● Aim of the exercise
I'd like every record written out again, exactly as it is.

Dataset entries
---------------

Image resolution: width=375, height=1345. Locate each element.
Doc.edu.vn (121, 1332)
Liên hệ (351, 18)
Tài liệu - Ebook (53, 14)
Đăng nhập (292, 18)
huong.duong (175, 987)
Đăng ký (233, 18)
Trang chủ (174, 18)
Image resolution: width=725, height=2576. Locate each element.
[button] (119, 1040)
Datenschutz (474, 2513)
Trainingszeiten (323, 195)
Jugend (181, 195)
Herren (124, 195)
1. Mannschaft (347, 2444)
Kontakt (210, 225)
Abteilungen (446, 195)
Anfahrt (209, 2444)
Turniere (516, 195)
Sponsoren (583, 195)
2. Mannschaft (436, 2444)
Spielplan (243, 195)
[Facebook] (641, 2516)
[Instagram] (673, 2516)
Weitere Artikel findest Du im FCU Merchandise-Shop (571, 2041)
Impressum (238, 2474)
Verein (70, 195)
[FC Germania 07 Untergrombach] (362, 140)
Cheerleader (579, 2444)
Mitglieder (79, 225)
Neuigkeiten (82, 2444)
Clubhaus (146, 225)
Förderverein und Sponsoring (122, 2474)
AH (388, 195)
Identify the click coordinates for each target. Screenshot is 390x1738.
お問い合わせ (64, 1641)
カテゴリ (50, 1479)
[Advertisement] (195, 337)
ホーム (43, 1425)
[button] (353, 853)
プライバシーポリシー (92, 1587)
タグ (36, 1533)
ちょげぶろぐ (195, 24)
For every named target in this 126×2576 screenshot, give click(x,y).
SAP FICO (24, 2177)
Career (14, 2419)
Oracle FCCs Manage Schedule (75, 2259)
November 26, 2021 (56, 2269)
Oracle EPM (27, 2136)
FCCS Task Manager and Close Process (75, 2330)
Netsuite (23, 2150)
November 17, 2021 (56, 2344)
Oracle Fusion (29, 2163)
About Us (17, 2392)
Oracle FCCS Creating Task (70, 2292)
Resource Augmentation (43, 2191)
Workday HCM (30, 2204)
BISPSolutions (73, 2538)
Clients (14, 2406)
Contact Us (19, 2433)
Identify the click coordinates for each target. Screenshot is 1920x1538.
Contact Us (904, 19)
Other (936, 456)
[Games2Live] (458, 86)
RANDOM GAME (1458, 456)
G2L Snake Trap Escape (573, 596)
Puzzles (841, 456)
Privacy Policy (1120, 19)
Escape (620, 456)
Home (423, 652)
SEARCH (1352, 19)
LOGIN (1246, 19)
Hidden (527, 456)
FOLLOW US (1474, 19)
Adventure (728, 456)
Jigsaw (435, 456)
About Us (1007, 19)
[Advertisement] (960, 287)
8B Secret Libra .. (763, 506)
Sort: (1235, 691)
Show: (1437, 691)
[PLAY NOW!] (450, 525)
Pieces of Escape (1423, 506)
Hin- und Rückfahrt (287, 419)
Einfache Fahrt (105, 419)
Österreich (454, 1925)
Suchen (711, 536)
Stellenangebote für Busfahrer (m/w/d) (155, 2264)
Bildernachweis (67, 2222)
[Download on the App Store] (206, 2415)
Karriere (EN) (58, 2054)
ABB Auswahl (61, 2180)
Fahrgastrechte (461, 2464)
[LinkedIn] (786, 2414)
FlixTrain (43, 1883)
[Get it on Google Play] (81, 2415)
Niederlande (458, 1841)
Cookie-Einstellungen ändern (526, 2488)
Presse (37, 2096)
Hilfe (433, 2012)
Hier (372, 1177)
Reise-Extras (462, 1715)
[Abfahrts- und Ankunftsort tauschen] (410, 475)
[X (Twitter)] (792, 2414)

---------------

● Written reply
Image resolution: width=375, height=1345. Locate each element.
Doc.edu.vn (121, 1332)
Liên hệ (351, 18)
Tài liệu - Ebook (53, 14)
Đăng nhập (292, 18)
huong.duong (175, 987)
Đăng ký (233, 18)
Trang chủ (174, 18)
Image resolution: width=725, height=2576. Locate each element.
[button] (119, 1040)
Datenschutz (474, 2513)
Trainingszeiten (323, 195)
Jugend (181, 195)
Herren (124, 195)
1. Mannschaft (347, 2444)
Kontakt (210, 225)
Abteilungen (446, 195)
Anfahrt (209, 2444)
Turniere (516, 195)
Sponsoren (583, 195)
2. Mannschaft (436, 2444)
Spielplan (243, 195)
[Facebook] (641, 2516)
[Instagram] (673, 2516)
Weitere Artikel findest Du im FCU Merchandise-Shop (571, 2041)
Impressum (238, 2474)
Verein (70, 195)
[FC Germania 07 Untergrombach] (362, 140)
Cheerleader (579, 2444)
Mitglieder (79, 225)
Neuigkeiten (82, 2444)
Clubhaus (146, 225)
Förderverein und Sponsoring (122, 2474)
AH (388, 195)
Identify the click coordinates for each target. Screenshot is 390x1738.
お問い合わせ (64, 1641)
カテゴリ (50, 1479)
[Advertisement] (195, 337)
ホーム (43, 1425)
[button] (353, 853)
プライバシーポリシー (92, 1587)
タグ (36, 1533)
ちょげぶろぐ (195, 24)
For every named target in this 126×2576 screenshot, give click(x,y).
SAP FICO (24, 2177)
Career (14, 2419)
Oracle FCCs Manage Schedule (75, 2259)
November 26, 2021 (56, 2269)
Oracle EPM (27, 2136)
FCCS Task Manager and Close Process (75, 2330)
Netsuite (23, 2150)
November 17, 2021 (56, 2344)
Oracle Fusion (29, 2163)
About Us (17, 2392)
Oracle FCCS Creating Task (70, 2292)
Resource Augmentation (43, 2191)
Workday HCM (30, 2204)
BISPSolutions (73, 2538)
Clients (14, 2406)
Contact Us (19, 2433)
Identify the click coordinates for each target. Screenshot is 1920x1538.
Contact Us (904, 19)
Other (936, 456)
[Games2Live] (458, 86)
RANDOM GAME (1458, 456)
G2L Snake Trap Escape (573, 596)
Puzzles (841, 456)
Privacy Policy (1120, 19)
Escape (620, 456)
Home (423, 652)
SEARCH (1352, 19)
LOGIN (1246, 19)
Hidden (527, 456)
FOLLOW US (1474, 19)
Adventure (728, 456)
Jigsaw (435, 456)
About Us (1007, 19)
[Advertisement] (960, 287)
8B Secret Libra .. (763, 506)
Sort: (1235, 691)
Show: (1437, 691)
[PLAY NOW!] (450, 525)
Pieces of Escape (1423, 506)
Hin- und Rückfahrt (287, 419)
Einfache Fahrt (105, 419)
Österreich (454, 1925)
Suchen (711, 536)
Stellenangebote für Busfahrer (m/w/d) (155, 2264)
Bildernachweis (67, 2222)
[Download on the App Store] (206, 2415)
Karriere (EN) (58, 2054)
ABB Auswahl (61, 2180)
Fahrgastrechte (461, 2464)
[LinkedIn] (786, 2414)
FlixTrain (43, 1883)
[Get it on Google Play] (81, 2415)
Niederlande (458, 1841)
Cookie-Einstellungen ändern (526, 2488)
Presse (37, 2096)
Hilfe (433, 2012)
Hier (372, 1177)
Reise-Extras (462, 1715)
[Abfahrts- und Ankunftsort tauschen] (410, 475)
[X (Twitter)] (792, 2414)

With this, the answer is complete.